Reproduce each of the following entries verbatim.

━━ Material to process

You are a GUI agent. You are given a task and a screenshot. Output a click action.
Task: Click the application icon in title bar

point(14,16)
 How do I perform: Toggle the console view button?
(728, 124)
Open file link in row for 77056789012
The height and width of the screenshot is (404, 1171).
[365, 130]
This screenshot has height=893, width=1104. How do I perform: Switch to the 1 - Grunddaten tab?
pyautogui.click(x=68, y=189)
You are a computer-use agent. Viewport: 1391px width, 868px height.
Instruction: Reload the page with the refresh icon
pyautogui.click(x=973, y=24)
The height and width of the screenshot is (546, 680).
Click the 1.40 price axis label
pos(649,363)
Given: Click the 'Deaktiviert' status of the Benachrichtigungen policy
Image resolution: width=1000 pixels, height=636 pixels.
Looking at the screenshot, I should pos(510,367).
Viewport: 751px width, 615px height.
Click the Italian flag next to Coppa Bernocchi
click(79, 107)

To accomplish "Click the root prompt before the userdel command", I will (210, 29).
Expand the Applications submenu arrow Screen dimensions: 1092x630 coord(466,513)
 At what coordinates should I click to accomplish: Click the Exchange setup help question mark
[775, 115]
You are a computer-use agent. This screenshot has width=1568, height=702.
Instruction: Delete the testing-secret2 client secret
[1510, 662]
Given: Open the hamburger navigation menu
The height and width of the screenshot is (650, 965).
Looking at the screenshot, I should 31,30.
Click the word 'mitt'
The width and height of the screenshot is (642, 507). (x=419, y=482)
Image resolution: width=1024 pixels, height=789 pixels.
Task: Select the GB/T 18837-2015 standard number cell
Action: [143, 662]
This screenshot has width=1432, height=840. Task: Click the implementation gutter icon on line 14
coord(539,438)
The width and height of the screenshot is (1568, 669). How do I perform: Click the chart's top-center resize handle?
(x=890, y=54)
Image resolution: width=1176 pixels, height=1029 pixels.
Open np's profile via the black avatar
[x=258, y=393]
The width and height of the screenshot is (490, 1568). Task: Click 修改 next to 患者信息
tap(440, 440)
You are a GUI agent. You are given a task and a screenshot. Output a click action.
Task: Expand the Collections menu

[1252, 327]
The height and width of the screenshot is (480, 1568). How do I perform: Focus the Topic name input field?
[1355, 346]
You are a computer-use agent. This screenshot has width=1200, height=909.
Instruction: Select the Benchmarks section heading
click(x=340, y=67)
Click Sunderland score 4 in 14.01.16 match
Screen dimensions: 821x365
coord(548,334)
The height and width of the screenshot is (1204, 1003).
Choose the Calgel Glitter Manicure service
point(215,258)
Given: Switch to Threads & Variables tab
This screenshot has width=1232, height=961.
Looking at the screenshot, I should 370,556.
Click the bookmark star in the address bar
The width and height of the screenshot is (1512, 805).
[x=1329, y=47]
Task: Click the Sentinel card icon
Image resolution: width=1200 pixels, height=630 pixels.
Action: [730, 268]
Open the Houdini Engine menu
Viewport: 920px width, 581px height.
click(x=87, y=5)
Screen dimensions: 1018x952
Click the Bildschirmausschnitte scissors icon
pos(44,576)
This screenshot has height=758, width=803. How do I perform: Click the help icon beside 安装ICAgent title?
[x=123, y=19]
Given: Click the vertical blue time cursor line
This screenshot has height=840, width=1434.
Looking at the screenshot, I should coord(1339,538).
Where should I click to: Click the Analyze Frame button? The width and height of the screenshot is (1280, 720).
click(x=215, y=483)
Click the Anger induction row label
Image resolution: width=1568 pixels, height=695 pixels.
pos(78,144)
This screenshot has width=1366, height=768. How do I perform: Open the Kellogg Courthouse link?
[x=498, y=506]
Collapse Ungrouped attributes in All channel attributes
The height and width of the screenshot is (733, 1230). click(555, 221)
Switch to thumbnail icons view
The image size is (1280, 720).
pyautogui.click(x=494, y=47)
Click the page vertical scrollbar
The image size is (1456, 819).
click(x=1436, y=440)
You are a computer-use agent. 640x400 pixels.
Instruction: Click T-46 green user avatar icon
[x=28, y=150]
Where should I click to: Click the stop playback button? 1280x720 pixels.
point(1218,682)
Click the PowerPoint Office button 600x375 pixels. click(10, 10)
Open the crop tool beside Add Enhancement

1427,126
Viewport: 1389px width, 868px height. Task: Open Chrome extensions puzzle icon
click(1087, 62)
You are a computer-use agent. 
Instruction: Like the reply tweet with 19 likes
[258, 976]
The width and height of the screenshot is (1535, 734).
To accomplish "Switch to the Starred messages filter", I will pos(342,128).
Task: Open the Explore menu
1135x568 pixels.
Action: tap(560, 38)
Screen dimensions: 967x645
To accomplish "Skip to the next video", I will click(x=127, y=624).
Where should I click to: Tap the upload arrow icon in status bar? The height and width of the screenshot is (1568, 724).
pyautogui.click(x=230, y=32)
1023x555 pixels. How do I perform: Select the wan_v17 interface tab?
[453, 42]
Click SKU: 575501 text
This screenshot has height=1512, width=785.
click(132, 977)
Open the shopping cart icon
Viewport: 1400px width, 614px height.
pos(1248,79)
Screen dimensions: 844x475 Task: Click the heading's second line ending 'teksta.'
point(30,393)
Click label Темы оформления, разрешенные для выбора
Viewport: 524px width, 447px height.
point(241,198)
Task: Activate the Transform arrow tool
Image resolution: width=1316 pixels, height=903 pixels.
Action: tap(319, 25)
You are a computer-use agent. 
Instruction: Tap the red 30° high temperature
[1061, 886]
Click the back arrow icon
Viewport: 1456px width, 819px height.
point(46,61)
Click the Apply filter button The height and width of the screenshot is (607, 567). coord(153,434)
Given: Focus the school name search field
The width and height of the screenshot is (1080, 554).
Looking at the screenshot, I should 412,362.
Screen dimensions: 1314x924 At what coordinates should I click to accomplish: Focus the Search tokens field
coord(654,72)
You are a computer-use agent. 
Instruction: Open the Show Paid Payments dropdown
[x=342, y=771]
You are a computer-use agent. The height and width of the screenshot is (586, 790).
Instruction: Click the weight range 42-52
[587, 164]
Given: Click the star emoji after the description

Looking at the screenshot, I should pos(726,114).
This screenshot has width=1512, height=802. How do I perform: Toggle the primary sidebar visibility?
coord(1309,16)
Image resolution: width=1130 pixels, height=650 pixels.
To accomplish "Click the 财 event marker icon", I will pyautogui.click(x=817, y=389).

━━━━

▶ _Solution to this exercise_:
You are a GUI agent. You are given a task and a screenshot. Output a click action.
Task: Click the application icon in title bar

point(14,16)
 How do I perform: Toggle the console view button?
(728, 124)
Open file link in row for 77056789012
The height and width of the screenshot is (404, 1171).
[365, 130]
This screenshot has height=893, width=1104. How do I perform: Switch to the 1 - Grunddaten tab?
pyautogui.click(x=68, y=189)
You are a computer-use agent. Viewport: 1391px width, 868px height.
Instruction: Reload the page with the refresh icon
pyautogui.click(x=973, y=24)
The height and width of the screenshot is (546, 680).
Click the 1.40 price axis label
pos(649,363)
Given: Click the 'Deaktiviert' status of the Benachrichtigungen policy
Image resolution: width=1000 pixels, height=636 pixels.
Looking at the screenshot, I should pos(510,367).
Viewport: 751px width, 615px height.
Click the Italian flag next to Coppa Bernocchi
click(79, 107)

To accomplish "Click the root prompt before the userdel command", I will (210, 29).
Expand the Applications submenu arrow Screen dimensions: 1092x630 coord(466,513)
 At what coordinates should I click to accomplish: Click the Exchange setup help question mark
[775, 115]
You are a computer-use agent. This screenshot has width=1568, height=702.
Instruction: Delete the testing-secret2 client secret
[1510, 662]
Given: Open the hamburger navigation menu
The height and width of the screenshot is (650, 965).
Looking at the screenshot, I should 31,30.
Click the word 'mitt'
The width and height of the screenshot is (642, 507). (x=419, y=482)
Image resolution: width=1024 pixels, height=789 pixels.
Task: Select the GB/T 18837-2015 standard number cell
Action: [143, 662]
This screenshot has width=1432, height=840. Task: Click the implementation gutter icon on line 14
coord(539,438)
The width and height of the screenshot is (1568, 669). How do I perform: Click the chart's top-center resize handle?
(x=890, y=54)
Image resolution: width=1176 pixels, height=1029 pixels.
Open np's profile via the black avatar
[x=258, y=393]
The width and height of the screenshot is (490, 1568). Task: Click 修改 next to 患者信息
tap(440, 440)
You are a GUI agent. You are given a task and a screenshot. Output a click action.
Task: Expand the Collections menu

[1252, 327]
The height and width of the screenshot is (480, 1568). How do I perform: Focus the Topic name input field?
[1355, 346]
You are a computer-use agent. This screenshot has width=1200, height=909.
Instruction: Select the Benchmarks section heading
click(x=340, y=67)
Click Sunderland score 4 in 14.01.16 match
Screen dimensions: 821x365
coord(548,334)
The height and width of the screenshot is (1204, 1003).
Choose the Calgel Glitter Manicure service
point(215,258)
Given: Switch to Threads & Variables tab
This screenshot has width=1232, height=961.
Looking at the screenshot, I should 370,556.
Click the bookmark star in the address bar
The width and height of the screenshot is (1512, 805).
[x=1329, y=47]
Task: Click the Sentinel card icon
Image resolution: width=1200 pixels, height=630 pixels.
Action: [730, 268]
Open the Houdini Engine menu
Viewport: 920px width, 581px height.
click(x=87, y=5)
Screen dimensions: 1018x952
Click the Bildschirmausschnitte scissors icon
pos(44,576)
This screenshot has height=758, width=803. How do I perform: Click the help icon beside 安装ICAgent title?
[x=123, y=19]
Given: Click the vertical blue time cursor line
This screenshot has height=840, width=1434.
Looking at the screenshot, I should coord(1339,538).
Where should I click to: Click the Analyze Frame button? The width and height of the screenshot is (1280, 720).
click(x=215, y=483)
Click the Anger induction row label
Image resolution: width=1568 pixels, height=695 pixels.
pos(78,144)
This screenshot has width=1366, height=768. How do I perform: Open the Kellogg Courthouse link?
[x=498, y=506]
Collapse Ungrouped attributes in All channel attributes
The height and width of the screenshot is (733, 1230). click(555, 221)
Switch to thumbnail icons view
The image size is (1280, 720).
pyautogui.click(x=494, y=47)
Click the page vertical scrollbar
The image size is (1456, 819).
click(x=1436, y=440)
You are a computer-use agent. 640x400 pixels.
Instruction: Click T-46 green user avatar icon
[x=28, y=150]
Where should I click to: Click the stop playback button? 1280x720 pixels.
point(1218,682)
Click the PowerPoint Office button 600x375 pixels. click(10, 10)
Open the crop tool beside Add Enhancement

1427,126
Viewport: 1389px width, 868px height. Task: Open Chrome extensions puzzle icon
click(1087, 62)
You are a computer-use agent. 
Instruction: Like the reply tweet with 19 likes
[258, 976]
The width and height of the screenshot is (1535, 734).
To accomplish "Switch to the Starred messages filter", I will pos(342,128).
Task: Open the Explore menu
1135x568 pixels.
Action: tap(560, 38)
Screen dimensions: 967x645
To accomplish "Skip to the next video", I will click(x=127, y=624).
Where should I click to: Tap the upload arrow icon in status bar? The height and width of the screenshot is (1568, 724).
pyautogui.click(x=230, y=32)
1023x555 pixels. How do I perform: Select the wan_v17 interface tab?
[453, 42]
Click SKU: 575501 text
This screenshot has height=1512, width=785.
click(132, 977)
Open the shopping cart icon
Viewport: 1400px width, 614px height.
pos(1248,79)
Screen dimensions: 844x475 Task: Click the heading's second line ending 'teksta.'
point(30,393)
Click label Темы оформления, разрешенные для выбора
Viewport: 524px width, 447px height.
point(241,198)
Task: Activate the Transform arrow tool
Image resolution: width=1316 pixels, height=903 pixels.
Action: tap(319, 25)
You are a computer-use agent. 
Instruction: Tap the red 30° high temperature
[1061, 886]
Click the back arrow icon
Viewport: 1456px width, 819px height.
point(46,61)
Click the Apply filter button The height and width of the screenshot is (607, 567). coord(153,434)
Given: Focus the school name search field
The width and height of the screenshot is (1080, 554).
Looking at the screenshot, I should 412,362.
Screen dimensions: 1314x924 At what coordinates should I click to accomplish: Focus the Search tokens field
coord(654,72)
You are a computer-use agent. 
Instruction: Open the Show Paid Payments dropdown
[x=342, y=771]
You are a computer-use agent. The height and width of the screenshot is (586, 790).
Instruction: Click the weight range 42-52
[587, 164]
Given: Click the star emoji after the description

Looking at the screenshot, I should pos(726,114).
This screenshot has width=1512, height=802. How do I perform: Toggle the primary sidebar visibility?
coord(1309,16)
Image resolution: width=1130 pixels, height=650 pixels.
To accomplish "Click the 财 event marker icon", I will pyautogui.click(x=817, y=389).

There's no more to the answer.